For example, does an IEEE single-precision binary floating-point number, or *float* as it’s known, have 6-8 digits? 7-8 digits? 6-9 digits? 6 digits? 7 digits? 7.22 digits? 6-112 digits? (I’ve seen all those answers on the Web.)

Part of the reason for multiple answers is that there *is* no single answer; the question is not as well defined as it seems. On the other hand, if you understand what it really means to equate decimal floating-point precision with binary floating-point precision, then only some of those answers make sense. In this article, I will argue that there are only three reasonable answers: “6 digits”, “6-8 digits”, and “slightly more than 7 digits on average”.

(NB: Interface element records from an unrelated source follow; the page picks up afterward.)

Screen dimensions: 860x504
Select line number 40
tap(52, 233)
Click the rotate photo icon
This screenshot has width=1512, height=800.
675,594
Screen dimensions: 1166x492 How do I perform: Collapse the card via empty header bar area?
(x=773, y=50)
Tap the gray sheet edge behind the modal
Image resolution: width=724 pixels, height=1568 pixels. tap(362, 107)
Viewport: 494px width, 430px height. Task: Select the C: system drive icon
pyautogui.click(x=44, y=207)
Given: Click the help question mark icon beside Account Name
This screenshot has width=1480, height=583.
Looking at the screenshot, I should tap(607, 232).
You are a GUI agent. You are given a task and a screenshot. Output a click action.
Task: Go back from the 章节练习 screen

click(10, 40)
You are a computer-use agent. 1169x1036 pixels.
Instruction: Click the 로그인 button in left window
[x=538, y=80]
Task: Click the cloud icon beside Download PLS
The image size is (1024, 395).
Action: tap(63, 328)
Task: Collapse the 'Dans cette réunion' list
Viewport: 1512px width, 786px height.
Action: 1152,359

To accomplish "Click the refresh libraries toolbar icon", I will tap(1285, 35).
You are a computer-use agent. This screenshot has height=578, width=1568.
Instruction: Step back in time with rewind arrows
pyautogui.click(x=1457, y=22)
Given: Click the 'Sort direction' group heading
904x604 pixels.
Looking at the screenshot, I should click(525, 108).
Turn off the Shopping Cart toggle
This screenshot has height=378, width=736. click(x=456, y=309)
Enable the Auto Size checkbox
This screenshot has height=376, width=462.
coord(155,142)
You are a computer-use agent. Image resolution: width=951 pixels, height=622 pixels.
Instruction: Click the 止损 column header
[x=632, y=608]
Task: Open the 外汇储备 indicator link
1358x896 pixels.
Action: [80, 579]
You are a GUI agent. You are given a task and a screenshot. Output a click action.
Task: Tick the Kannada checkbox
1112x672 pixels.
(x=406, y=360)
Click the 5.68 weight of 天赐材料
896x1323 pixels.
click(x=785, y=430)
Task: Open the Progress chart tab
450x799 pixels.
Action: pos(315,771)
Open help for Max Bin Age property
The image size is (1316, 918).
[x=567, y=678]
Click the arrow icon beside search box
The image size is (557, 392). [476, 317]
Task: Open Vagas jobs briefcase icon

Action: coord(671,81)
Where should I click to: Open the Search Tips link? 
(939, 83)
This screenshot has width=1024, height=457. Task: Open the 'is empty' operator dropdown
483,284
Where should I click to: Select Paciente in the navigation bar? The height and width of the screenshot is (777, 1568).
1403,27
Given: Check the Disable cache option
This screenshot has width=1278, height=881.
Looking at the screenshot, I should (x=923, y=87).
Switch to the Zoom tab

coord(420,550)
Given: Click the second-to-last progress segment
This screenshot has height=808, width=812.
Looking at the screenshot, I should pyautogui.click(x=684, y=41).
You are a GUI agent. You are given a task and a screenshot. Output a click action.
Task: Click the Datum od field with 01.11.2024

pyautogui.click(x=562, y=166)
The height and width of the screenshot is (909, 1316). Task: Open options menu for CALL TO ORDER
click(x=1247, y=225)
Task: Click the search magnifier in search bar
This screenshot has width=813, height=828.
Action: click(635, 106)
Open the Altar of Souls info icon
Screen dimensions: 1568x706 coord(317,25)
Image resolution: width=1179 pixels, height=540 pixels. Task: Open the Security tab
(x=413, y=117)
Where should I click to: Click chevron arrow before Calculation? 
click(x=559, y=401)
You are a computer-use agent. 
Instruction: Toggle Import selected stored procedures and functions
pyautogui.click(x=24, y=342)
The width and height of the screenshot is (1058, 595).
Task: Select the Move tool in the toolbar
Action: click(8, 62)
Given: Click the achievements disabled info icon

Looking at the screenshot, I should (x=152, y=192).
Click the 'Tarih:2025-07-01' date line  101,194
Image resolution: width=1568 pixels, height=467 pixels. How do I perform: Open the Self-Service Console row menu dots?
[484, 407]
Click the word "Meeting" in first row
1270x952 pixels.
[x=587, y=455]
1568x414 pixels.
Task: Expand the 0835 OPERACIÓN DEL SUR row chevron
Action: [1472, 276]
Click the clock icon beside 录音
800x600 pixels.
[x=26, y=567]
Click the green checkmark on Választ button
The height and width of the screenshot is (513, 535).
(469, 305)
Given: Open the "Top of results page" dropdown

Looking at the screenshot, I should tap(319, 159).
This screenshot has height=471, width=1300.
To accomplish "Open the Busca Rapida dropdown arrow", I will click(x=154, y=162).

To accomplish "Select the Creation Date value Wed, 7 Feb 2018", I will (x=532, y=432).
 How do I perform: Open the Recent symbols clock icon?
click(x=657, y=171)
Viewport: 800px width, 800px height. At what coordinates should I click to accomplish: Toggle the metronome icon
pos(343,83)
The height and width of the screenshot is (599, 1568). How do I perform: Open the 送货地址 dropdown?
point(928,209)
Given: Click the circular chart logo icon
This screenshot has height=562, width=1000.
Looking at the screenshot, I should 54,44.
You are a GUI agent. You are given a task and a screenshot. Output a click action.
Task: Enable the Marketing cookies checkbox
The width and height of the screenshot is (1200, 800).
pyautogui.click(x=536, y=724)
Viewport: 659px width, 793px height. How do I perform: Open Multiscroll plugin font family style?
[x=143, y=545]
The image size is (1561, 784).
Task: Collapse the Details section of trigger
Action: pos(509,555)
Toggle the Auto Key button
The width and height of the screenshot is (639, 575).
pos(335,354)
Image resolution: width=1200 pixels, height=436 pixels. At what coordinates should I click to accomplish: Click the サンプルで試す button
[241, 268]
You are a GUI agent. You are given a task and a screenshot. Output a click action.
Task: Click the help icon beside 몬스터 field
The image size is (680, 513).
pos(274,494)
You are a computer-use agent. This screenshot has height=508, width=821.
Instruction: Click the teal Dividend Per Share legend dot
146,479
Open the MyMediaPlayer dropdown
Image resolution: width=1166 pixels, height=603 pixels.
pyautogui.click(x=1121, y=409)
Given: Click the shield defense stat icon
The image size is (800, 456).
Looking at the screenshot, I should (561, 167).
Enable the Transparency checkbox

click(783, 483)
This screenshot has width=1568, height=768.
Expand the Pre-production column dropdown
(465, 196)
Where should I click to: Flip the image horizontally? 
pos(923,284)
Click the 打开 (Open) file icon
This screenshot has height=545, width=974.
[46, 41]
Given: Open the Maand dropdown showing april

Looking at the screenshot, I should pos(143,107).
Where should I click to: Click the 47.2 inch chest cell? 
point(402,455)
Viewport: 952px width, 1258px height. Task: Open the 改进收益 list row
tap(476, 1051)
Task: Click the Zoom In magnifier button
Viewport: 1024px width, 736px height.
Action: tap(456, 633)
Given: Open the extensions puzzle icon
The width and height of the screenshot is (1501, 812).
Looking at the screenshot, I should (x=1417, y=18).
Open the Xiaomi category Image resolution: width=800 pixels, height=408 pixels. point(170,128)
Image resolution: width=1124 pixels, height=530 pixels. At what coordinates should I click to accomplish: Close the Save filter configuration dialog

(For double-precision binary floating-point numbers, or *doubles*, the three answers are “15 digits”, “15-16 digits”, and “slightly less than 16 digits on average”.)

## Before We Start: The Answer Is Not log_{10}(2^{24}) ≈ 7.22

A common answer is that floats have a precision of about 7.22 digits. While this may be true for integers, where gaps align and are both of size one, it’s not true for floating point numbers (the fact that it gets you in the ballpark notwithstanding). I can’t say it better than David Matula himself, as he did in his 1970 paper “A Formalization of Floating-Point Numeric Base Conversion”:

“Converting integer and fixed-point data to an “equivalent” differently based number system is generally achieved by utilizing essentially log

_{δ}Β times as many digits in the new base δ as were present for representing numbers in the old base Β system. This simplified notion of equivalence does not extend to the conversion of floating-point systems. Actually, conversion between floating-point number systems introduces subtle difficulties peculiar to the structure of these systems so that no such convenient formula for equating the “numbers of significant digits” is even meaningful.”

## Defining Precision

Bruce Dawson has an excellent article on floating-point precision. Here is his main definition of precision, and the one I will adopt:

“For most of our purposes when we say that a format has n-digit precision we mean that over some range, typically [10^k, 10^(k+1)), where k is an integer, all n-digit numbers can be uniquely identified.”

So d-digit precision (d a positive integer) means that if we take all d-digit decimal numbers over a specified range, convert them to b-bit floating-point, and then convert them back to decimal — rounding to nearest to d digits — we will recover all of the original d-digit decimal numbers. In other words, all d-digit numbers in the range will round-trip.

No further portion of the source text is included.